The Outdoor Education Centre was found liable and ordered to pay almost $270,000 in reparations – enough to make any school nervous about their liability in the event of another tragedy.

But National will carry the can regardless. Because the legislation is now seen as so flawed, any claim will stick

The voting and polled public have been proved wrong time and time again during the seven years of the Key Government.

There are no signs in the latest polls of National being swept anywhere. But when the rot starts setting in it is often over the small things, like school playgrounds, rather than the big things.

Labour’s strategy seems to be based on finding and promoting the small thing that breaks National’s hold on power.

Buit there’s a major problem with this. National’s support keeps holding up despite many embarassments and hiccups = because the alternative is seen as a worse option.

Labour have quite a way to go to make national seem worse than Labour. Especially if they keep lowering the standard.

### Records taken from a collection
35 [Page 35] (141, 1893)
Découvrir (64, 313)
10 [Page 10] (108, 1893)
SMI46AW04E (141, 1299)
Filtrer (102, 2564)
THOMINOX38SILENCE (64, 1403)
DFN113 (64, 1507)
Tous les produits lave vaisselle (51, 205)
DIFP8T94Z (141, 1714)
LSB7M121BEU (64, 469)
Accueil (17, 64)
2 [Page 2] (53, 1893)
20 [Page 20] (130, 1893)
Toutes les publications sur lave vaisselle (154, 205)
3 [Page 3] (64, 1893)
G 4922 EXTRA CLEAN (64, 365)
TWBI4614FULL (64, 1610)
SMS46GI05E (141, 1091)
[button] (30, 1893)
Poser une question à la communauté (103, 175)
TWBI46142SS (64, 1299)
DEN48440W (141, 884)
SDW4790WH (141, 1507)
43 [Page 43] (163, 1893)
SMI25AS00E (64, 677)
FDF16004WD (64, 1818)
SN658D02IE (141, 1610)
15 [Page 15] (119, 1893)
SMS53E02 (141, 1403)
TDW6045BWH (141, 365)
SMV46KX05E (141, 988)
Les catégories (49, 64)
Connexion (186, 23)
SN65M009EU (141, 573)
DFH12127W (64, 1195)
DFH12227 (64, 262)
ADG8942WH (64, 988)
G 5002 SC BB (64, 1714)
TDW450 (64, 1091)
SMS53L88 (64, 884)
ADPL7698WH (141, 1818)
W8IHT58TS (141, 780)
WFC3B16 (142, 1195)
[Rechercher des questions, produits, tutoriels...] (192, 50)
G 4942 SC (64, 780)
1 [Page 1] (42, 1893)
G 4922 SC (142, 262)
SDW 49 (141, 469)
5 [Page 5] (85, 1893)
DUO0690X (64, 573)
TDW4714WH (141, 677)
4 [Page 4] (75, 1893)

### Tasks to perform
1. Set down the commentary on National and Labour word for word, everything from "Labour’s strategy seems" down to "a worse option.".
2. In the commentary on National and Labour, how much was the Outdoor Education Centre ordered to pay in reparations?
3. Write what comes next in the commentary on National and Labour, picking up after its last sentence.

### Numbered responses
1.
Labour’s strategy seems to be based on finding and promoting the small thing that breaks National’s hold on power.

Buit there’s a major problem with this. National’s support keeps holding up despite many embarassments and hiccups = because the alternative is seen as a worse option.

2. Almost $270,000.

3.
For every Natiomal light bulb moment Labour highlight they keep showing they don’t have any idea how to turn the power on their own.

Slater slams Woodhouse and Key

Cameron Slater has slammed Michael Woodhouse and John Key over the Workplace health and Safety Bill in MICHAEL WOODHOUSE MAY BE AN IDIOT, BUT KEY IS LETTING HIM ROAM FREE.

But it seems to be a poorly informed diss with an underlying agenda.

Already watered down to keep all the rural MPs from revolting, the remainder is such a joke that I can only assume their attitudes were “fine, we’re not going to help you – see how the public like this”

This is what happens when you promote diminutive, metro-sexual, eyebrow tweezing, sun-bed tanning fools above their station in life.

Michael Woodhouse has never won election, he is a scum list Mp and so he is out of touch with constituents. An electorate MP would have read this bill, called up his officials and introduced them to Mr 2×4. Only a lazy, good for nothing idiot would accept these cut/paste legislative solutions.

Labour is so tits at their job that this John Key-led government is going to get away with being just as stupid. At least now everyone will know what I have known for years….Michael Woodhouse has tits for hands.

This is no surprise, Slater has a history of walloping Woodhouse – and Key since Judith Collins lost her spot on Cabinet. Talking of Collins:

You can see why wiser and more experienced heads stood up and told Woodhouse to can this abortion of a Health and Safety policy.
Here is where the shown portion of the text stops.